Subtracting its debt obligations, is California really the 10th biggest economy in the world?

If we define debt as a type of artificial economy, then what does California actually produce and where would it then rank on the "biggest in the world" without its debt? I understand that debt is part of an economy, but at some point, which Cali has found, debt slows growth instead of bolstering it.

An example would be someone living with credit card debt and then trying to live without them due to either maxing them out or getting mad and living within their means. Their own personal real economy would have been "artificially inflated" because of the credit card.

Update:

Ok, I did. http://www.sco.ca.gov/Press-Releases/2010/02-10sum...

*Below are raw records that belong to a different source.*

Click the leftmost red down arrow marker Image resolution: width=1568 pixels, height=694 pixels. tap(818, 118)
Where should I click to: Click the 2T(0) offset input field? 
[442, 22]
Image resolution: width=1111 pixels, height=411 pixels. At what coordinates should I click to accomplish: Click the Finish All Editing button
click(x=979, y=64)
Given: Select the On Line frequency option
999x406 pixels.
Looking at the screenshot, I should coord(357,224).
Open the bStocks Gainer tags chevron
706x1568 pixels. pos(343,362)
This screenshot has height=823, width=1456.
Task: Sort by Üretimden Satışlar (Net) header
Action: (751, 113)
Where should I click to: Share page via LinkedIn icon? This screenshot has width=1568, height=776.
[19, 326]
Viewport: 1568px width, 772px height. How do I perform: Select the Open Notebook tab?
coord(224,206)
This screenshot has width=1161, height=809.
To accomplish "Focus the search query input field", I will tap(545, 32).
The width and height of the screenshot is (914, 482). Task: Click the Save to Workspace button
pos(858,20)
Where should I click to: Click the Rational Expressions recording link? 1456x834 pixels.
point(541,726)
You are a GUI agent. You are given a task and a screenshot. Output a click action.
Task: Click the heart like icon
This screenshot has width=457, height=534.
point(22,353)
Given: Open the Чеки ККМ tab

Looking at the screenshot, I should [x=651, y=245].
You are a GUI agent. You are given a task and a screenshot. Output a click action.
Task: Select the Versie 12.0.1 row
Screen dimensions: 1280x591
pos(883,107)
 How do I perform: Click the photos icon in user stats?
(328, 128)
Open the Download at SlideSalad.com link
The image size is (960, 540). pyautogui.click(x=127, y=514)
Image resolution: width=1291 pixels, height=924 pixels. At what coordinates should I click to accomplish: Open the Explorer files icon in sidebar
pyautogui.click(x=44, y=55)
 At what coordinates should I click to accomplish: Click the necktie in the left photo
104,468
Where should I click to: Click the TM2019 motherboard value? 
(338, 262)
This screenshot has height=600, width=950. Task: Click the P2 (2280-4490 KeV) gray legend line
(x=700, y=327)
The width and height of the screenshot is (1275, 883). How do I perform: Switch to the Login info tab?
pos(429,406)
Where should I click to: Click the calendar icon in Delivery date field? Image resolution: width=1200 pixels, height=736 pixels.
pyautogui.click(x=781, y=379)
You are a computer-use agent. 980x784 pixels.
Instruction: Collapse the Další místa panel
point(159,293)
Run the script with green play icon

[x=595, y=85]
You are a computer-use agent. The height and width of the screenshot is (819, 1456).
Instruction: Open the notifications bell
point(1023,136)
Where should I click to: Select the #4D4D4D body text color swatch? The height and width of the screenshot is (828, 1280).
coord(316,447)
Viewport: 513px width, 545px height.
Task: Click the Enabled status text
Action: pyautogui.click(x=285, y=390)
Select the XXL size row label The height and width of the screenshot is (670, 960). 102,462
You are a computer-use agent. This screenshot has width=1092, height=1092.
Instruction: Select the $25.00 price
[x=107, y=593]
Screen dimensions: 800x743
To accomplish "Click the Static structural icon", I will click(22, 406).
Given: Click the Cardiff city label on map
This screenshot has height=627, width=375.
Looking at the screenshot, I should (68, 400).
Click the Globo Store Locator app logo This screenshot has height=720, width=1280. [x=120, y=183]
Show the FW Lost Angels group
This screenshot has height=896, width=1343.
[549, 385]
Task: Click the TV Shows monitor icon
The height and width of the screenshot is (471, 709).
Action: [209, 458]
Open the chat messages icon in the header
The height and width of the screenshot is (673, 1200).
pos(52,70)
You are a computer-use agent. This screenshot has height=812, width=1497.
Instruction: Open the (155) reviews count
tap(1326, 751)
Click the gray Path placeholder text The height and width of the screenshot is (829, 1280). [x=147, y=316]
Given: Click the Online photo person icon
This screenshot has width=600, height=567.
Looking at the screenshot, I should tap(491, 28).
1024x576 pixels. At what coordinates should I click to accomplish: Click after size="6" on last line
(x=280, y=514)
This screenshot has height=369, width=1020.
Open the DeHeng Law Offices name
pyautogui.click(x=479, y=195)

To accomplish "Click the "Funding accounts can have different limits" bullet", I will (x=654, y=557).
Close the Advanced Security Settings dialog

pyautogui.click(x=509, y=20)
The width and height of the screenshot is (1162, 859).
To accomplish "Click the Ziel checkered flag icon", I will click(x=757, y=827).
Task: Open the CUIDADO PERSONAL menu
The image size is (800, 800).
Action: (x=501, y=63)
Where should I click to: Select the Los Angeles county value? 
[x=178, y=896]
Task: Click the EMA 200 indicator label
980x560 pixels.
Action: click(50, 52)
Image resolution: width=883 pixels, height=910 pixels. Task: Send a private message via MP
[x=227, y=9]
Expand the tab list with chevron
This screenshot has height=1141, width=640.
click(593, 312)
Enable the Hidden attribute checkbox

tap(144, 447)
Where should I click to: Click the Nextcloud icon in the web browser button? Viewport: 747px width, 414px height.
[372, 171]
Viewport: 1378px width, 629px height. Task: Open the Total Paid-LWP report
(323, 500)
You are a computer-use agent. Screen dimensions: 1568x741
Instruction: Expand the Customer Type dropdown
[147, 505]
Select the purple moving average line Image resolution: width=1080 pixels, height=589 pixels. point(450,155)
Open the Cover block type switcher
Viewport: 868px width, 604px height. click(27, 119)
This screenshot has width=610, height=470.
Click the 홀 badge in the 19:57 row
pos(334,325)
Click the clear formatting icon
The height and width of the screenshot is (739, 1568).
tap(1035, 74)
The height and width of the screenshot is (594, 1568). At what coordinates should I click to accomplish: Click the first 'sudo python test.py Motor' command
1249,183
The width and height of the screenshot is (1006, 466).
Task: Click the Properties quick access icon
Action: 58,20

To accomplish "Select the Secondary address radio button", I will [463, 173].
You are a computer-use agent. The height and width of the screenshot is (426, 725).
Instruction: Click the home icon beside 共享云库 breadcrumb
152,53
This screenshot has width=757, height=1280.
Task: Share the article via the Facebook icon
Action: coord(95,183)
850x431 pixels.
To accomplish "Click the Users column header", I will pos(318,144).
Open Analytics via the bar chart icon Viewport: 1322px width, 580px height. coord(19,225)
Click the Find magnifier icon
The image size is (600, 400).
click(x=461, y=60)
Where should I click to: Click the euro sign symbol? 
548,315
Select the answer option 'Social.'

Payments on debt has nothing to do with how much debt there actually is. Your whole debt has funded a part of your GDP. Keynesian theory economics, right? I know it would be impossible, but if for example in 1980, Cali didn't go into debt to "bolster" the economy, what would be today's outcome? Then you factor in debt in year 1981 and so on. This would give you a clear picture of what debt does to bolster but also at some point, debt servicing will consume more of the budget than revenue. This is a path of unsustainability. For this reason, Keynesian economics is only a short term solution. The greatest problem with government today is that they use a growth theory of economy when they should be using a mixture of endo and exo, with emphasis on the endogenous.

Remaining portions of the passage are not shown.